With throughput and customer trust on the line, why are these materials often being managed using systems from decades ago?
​

"The way we've always done it." 

Supply chain problems don’t start with bad intentions. No one chooses to do things the hard way. Instead, the challenges we face today are often byproducts of time and convenience.

A part was designed years ago. A supplier was approved under different volumes, different conditions, different expectations. Then, production changes. Usage changes. The work environment itself changes. But the part, and the process around it, stay the same.

Each decision made sense in the moment, but over time, those separate choices create unintentional blind spots.

This is how you end up with: 
  1. Components that technically meet specifications but don't perform the way they should in the real world 
  2. Parts that require excessive inspection or rework just to keep production moving 
  3. Inventory that's padded "just in case" because no one truly trusts the supply chain anymore​​
​

Documentation as a form of protection

For many manufacturers, a surprising amount of critical knowledge lives in people’s heads. Someone knows how a part should look. Someone else knows what to check when it comes in. Another person knows which supplier “usually” gets it right.

That works … until it doesn’t.

To turn organizational knowledge into repeatable processes, you need documented procedures, inspection criteria, and quality standards. Those processes make expectations clear across shifts and locations.

Now, the goal isn’t paperwork. (No one wants paperwork.) The goal is repeatability. When everyone understands what the right way looks like, problems have a harder time popping up.
​

Seeing the whole picture, part by part

As the number of direct materials grows, so do the challenges around managing them. One part is easy. Ten is manageable. Hundreds or thousands? That requires a system.

​This is where a structured approach like either OEM Mapping or a Plan for Every Part becomes valuable. The PFEP strategy is simple. Know what’s going on in your business at a level that makes decision-making easier.

PFEPs include: 
  • Usage data 
  • Criticality 
  • Lead time 
  • Qualification status 
  • Substitution limits 
​
When this data (and so much more) lives in one place, you gain visibility into where risk is actually hiding. In a manufacturing environment, a PFEP highlights which parts deserve deeper scrutiny, which ones offer opportunities for improvement, and which ones may be carrying more cost (and risk) than necessary.

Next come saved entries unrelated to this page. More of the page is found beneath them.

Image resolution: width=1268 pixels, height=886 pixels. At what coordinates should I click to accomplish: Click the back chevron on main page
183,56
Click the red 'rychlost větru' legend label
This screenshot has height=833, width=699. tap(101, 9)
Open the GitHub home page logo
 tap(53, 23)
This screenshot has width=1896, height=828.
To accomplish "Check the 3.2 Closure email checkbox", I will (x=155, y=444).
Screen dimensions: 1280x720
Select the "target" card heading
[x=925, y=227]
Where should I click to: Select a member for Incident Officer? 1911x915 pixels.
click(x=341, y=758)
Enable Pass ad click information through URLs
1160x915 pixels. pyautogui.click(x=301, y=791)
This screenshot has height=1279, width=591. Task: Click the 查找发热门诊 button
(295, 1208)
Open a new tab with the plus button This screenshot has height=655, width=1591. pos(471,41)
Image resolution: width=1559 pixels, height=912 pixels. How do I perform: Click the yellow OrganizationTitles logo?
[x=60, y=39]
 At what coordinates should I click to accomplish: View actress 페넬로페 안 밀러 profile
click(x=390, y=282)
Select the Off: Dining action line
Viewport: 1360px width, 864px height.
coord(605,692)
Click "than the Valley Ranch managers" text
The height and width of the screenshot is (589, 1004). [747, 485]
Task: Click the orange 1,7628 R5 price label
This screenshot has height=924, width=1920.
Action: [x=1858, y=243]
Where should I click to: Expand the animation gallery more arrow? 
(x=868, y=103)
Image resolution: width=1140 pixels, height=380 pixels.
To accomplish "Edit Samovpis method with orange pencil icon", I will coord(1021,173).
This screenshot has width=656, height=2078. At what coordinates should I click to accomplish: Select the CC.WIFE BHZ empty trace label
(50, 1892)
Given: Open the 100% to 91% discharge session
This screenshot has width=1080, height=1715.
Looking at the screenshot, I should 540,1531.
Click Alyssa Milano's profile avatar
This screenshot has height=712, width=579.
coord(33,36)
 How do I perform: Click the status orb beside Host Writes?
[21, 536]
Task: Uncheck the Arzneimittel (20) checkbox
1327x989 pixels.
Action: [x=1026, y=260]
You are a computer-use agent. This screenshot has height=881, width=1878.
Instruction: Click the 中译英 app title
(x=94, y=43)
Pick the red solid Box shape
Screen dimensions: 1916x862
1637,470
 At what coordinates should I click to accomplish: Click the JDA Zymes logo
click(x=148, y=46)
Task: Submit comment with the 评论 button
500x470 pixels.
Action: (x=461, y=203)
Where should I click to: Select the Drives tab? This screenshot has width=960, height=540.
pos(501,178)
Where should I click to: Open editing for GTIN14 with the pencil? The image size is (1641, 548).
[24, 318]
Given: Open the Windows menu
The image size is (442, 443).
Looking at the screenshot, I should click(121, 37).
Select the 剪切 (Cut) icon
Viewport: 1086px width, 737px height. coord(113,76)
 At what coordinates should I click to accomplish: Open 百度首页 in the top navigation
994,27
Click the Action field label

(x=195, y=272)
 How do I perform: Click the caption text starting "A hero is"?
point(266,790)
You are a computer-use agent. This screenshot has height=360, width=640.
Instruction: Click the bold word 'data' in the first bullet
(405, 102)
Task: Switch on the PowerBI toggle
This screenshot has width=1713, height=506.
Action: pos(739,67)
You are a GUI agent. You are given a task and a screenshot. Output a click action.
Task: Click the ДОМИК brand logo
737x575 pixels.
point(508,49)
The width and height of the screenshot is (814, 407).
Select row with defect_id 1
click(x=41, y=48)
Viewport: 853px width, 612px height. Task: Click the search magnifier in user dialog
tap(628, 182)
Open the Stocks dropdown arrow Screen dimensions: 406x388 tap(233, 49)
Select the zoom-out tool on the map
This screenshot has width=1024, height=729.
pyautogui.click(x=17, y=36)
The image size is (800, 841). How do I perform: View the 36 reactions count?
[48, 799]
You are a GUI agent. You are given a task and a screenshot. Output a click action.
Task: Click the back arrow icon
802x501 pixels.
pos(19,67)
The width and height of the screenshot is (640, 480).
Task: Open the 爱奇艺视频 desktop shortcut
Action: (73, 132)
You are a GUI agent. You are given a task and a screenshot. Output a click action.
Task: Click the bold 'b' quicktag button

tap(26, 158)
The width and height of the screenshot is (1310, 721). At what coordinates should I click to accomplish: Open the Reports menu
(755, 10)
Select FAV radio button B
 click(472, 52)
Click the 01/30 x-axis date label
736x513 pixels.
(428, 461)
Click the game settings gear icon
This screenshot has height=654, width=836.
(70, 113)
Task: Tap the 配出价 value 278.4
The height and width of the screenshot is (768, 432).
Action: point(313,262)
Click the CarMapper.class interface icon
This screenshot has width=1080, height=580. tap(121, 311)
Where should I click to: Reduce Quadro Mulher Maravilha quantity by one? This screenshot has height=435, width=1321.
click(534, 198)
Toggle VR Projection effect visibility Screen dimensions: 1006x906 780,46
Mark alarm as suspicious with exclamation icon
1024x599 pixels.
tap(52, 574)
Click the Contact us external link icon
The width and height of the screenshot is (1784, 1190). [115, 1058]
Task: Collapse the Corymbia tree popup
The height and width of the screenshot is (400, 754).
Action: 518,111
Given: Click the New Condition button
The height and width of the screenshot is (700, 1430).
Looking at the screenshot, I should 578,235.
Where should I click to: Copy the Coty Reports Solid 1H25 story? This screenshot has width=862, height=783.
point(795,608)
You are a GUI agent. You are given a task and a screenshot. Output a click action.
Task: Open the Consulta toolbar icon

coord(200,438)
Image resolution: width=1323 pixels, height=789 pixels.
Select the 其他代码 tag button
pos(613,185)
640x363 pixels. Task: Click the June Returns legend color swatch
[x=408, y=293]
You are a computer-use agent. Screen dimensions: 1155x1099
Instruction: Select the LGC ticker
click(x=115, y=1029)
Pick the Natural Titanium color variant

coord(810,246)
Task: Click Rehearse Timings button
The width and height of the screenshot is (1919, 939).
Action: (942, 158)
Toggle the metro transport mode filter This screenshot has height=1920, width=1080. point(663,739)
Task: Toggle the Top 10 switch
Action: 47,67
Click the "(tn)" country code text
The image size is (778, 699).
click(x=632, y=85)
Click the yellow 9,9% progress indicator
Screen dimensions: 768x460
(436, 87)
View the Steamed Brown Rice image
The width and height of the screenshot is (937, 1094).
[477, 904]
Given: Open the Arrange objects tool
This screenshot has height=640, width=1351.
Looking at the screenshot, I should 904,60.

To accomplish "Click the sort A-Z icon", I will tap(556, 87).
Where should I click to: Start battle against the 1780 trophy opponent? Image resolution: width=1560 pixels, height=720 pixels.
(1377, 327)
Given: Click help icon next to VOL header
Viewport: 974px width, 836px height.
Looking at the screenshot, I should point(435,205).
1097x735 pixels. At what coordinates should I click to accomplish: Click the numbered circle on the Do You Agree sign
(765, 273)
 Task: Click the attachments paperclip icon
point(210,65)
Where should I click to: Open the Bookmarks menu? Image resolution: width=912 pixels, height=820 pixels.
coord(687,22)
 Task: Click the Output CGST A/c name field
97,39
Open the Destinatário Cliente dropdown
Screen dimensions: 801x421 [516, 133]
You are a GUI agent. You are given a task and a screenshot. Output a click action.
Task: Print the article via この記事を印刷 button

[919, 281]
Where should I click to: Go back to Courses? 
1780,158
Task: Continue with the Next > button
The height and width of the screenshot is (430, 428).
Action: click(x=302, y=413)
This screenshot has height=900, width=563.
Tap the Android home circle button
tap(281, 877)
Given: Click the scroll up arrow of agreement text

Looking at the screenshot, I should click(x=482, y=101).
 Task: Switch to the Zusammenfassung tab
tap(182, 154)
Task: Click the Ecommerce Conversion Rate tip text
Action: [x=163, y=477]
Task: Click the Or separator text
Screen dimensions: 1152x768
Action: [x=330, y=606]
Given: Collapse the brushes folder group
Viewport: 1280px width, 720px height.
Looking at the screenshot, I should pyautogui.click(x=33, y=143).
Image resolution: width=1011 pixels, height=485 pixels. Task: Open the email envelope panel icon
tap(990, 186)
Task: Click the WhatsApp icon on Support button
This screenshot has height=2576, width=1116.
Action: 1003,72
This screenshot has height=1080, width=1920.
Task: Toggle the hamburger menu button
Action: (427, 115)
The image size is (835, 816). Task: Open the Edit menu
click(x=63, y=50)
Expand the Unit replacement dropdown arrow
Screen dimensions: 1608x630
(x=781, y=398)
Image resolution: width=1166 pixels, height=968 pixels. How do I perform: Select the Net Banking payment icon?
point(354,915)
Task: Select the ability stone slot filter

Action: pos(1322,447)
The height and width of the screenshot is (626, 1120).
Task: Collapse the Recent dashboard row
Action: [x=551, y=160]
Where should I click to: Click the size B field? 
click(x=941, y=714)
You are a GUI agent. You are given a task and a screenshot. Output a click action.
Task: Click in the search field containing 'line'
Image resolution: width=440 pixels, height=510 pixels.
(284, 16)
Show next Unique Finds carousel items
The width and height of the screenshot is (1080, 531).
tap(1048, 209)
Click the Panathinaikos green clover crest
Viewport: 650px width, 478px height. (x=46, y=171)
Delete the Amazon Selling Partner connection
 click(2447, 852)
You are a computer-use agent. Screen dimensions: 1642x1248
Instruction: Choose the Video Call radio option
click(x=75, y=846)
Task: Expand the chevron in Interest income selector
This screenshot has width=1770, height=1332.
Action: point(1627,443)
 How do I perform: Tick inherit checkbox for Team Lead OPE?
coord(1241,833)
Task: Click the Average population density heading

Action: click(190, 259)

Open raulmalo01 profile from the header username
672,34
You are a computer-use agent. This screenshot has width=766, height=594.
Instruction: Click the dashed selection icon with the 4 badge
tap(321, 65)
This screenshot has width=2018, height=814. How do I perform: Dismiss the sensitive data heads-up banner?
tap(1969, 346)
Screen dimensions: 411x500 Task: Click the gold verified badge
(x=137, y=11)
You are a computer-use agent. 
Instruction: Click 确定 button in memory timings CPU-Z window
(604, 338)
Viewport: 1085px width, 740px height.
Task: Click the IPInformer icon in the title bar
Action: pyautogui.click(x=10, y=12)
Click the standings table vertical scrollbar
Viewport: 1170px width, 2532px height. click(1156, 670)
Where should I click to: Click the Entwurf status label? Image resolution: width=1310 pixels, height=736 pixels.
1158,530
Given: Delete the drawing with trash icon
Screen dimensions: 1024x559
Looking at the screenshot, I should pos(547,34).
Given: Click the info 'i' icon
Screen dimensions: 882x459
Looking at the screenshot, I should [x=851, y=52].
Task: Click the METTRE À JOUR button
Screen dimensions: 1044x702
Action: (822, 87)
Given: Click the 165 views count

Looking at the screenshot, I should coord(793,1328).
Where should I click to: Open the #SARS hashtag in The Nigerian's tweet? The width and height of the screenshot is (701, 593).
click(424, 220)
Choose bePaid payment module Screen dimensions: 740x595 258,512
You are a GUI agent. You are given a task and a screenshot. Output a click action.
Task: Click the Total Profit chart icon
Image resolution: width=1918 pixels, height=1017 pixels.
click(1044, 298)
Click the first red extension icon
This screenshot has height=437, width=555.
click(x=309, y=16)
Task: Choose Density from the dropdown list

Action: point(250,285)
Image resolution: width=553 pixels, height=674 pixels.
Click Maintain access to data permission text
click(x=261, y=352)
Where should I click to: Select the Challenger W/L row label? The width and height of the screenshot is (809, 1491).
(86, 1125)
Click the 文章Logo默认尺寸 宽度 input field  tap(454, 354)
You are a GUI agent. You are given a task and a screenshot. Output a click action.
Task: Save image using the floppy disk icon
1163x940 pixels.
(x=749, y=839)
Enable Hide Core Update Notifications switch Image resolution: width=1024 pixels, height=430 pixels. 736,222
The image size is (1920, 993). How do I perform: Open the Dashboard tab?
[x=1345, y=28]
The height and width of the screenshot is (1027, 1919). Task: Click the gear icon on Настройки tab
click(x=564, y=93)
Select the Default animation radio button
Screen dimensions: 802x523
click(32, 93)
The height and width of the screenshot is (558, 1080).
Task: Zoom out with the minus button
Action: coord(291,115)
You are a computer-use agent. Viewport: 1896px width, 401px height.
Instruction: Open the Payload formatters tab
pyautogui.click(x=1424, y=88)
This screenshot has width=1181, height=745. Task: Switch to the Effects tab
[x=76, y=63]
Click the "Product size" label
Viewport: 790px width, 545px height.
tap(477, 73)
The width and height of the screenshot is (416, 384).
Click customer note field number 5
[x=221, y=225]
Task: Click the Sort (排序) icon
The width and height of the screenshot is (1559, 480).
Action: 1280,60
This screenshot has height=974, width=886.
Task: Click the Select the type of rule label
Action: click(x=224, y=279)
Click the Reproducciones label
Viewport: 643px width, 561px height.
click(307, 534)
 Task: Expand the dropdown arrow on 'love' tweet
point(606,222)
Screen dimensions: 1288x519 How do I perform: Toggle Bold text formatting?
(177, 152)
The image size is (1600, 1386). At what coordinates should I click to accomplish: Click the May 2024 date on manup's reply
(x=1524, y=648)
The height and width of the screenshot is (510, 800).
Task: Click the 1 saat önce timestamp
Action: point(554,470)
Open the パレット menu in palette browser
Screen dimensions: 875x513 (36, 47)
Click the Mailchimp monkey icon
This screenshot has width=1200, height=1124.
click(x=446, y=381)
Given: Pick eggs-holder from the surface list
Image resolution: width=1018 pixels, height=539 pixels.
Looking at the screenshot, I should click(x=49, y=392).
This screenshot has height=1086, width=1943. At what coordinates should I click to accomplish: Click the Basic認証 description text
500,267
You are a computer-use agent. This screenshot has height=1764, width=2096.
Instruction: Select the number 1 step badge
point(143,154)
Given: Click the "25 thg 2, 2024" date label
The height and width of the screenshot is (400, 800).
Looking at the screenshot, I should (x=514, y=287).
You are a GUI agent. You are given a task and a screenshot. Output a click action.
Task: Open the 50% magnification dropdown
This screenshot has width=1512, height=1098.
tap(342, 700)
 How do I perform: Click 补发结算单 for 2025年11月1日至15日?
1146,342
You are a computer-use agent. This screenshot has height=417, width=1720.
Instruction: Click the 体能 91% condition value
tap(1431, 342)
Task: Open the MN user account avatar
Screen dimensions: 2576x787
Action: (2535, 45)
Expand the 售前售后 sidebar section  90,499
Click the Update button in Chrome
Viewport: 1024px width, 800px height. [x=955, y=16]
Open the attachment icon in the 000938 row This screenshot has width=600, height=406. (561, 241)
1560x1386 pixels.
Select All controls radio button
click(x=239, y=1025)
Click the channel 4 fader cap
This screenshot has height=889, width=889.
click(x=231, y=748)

For OEM Mapping, everything starts with observation. At Fastenal, we have our team walk your production line, watch assemblies come together, and see where operators slow down, where parts pile up, and where workarounds have become “normal.”

From there, engineering teams often go fastener by fastener evaluating:
  • Component design and selection 
  • Opportunities to standardize and reduce part count 
  • Alternatives that improve install time or quality consistency 

This combination of Lean processes and engineering analysis is what separates OEM Mapping form a sourcing exercise.
​

The takeaway

Many of the systems used to manage direct materials were built for a more stable world. Today’s environment is different. Volatility, staffing constraints, and demand fluctuations are putting those systems under stress, making visibility and repeatability more important than ever.

Your next big opportunity may not come from a new supplier or a lower price. Instead, it’s much more likely to come from understanding which parts truly carry risk and where small changes can deliver outsized returns. Both PFEPs and OEM Mapping offer a structured way to gain that clarity.

Sometimes, the biggest improvements start by asking a simple question: Has anyone ever looked at our operation this way before?

The goal is simple: You want to move beyond managing parts in isolation and start understanding the system they operate in. When that happens, improvements develop naturally.